Toward Single-Organelle Lipidomics in Live Cells.

Author information

1
Neuro-Oncology Branch, Center for Cancer Research , National Cancer Institute, National Institutes of Health , Bethesda , Maryland 20892 , United States.
2
Advanced Cytometry Instrumentation Systems, LLC , 19 Elm Street , Buffalo , New York 14203 , United States.
3
Institute for Lasers, Photonics and Biophotonics , University at Buffalo, State University of New York , Buffalo , New York 14260 , United States.
4
Thermo Fisher Scientific , 2 Radcliff Road, Tewksbury , Massachusetts 01876 , United States.

Abstract

Detailed studies of lipids in biological systems, including their role in cellular structure, metabolism, and disease development, comprise an increasingly prominent discipline called lipidomics. However, the conventional lipidomics tools, such as mass spectrometry, cannot investigate lipidomes until they are extracted, and thus they cannot be used for probing the lipid distribution nor for studying in live cells.
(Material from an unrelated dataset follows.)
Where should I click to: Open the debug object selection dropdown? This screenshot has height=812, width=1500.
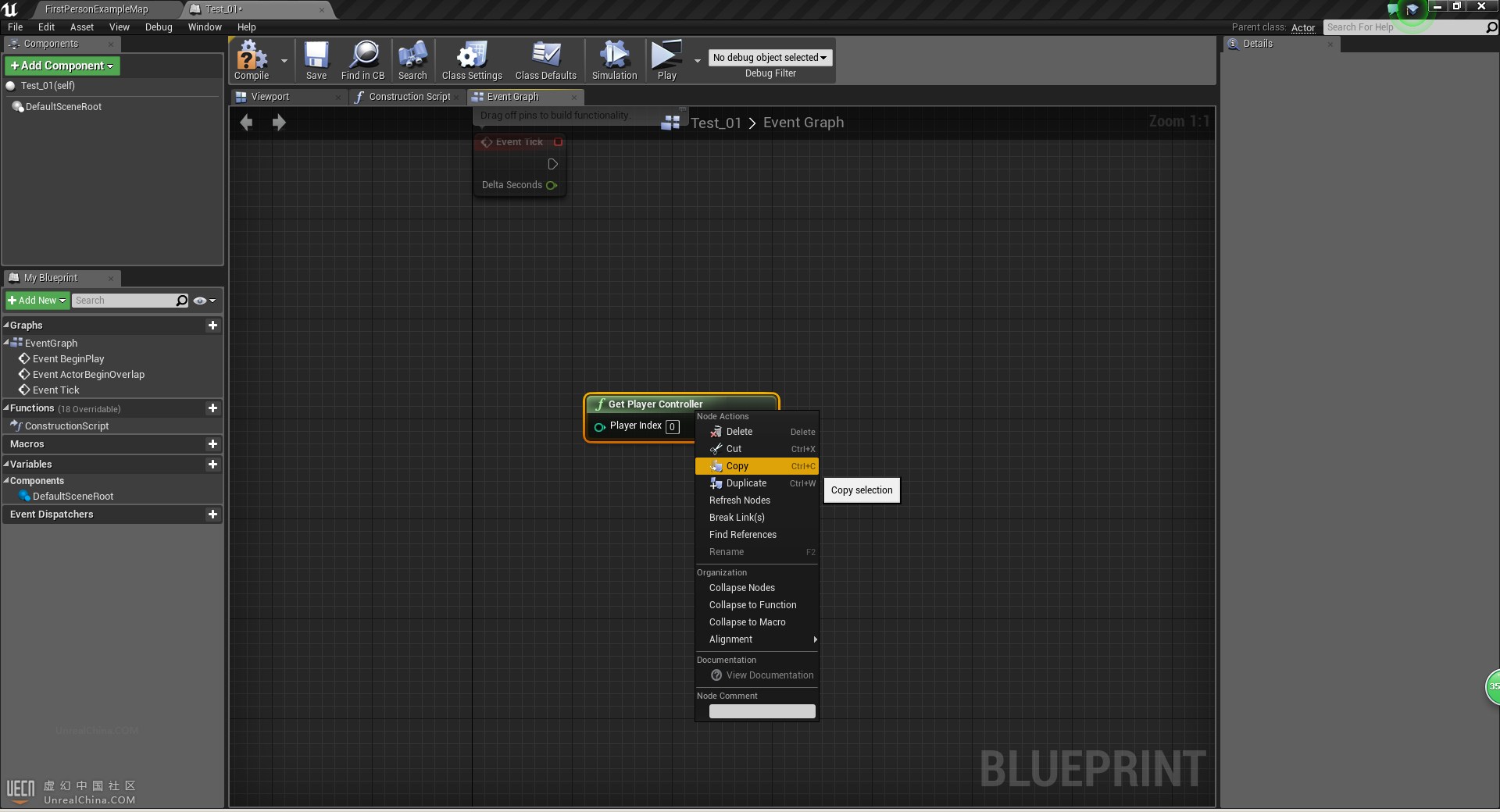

Furthermore, conventional techniques rely on the lipid extraction from relatively large samples, which averages the data across the cellular populations and masks essential cell-to-cell variations. Further advancement of the discipline of lipidomics critically depends on the capability of high-resolution lipid profiling in live cells and, potentially, in single organelles. Here we report a micro-Raman assay designed for single-organelle lipidomics. We demonstrate how Raman microscopy can be used to measure the local intracellular biochemical composition and lipidome hallmarks-lipid concentration and unsaturation level, cis/trans isomer ratio, sphingolipids and cholesterol levels in live cells-with a sub-micrometer resolution, which is sufficient for profiling of subcellular structures. These lipidome data were generated by a newly developed biomolecular component analysis software, which provides a shared platform for data analysis among different research groups. We outline a robust, reliable, and user-friendly protocol for quantitative analysis of lipid profiles in subcellular structures. This method expands the capabilities of Raman-based lipidomics toward the analysis of single organelles within either live or fixed cells, thus allowing an unprecedented measure of organellar lipid heterogeneity and opening new quantitative ways to study the phenotypic variability in normal and diseased cells.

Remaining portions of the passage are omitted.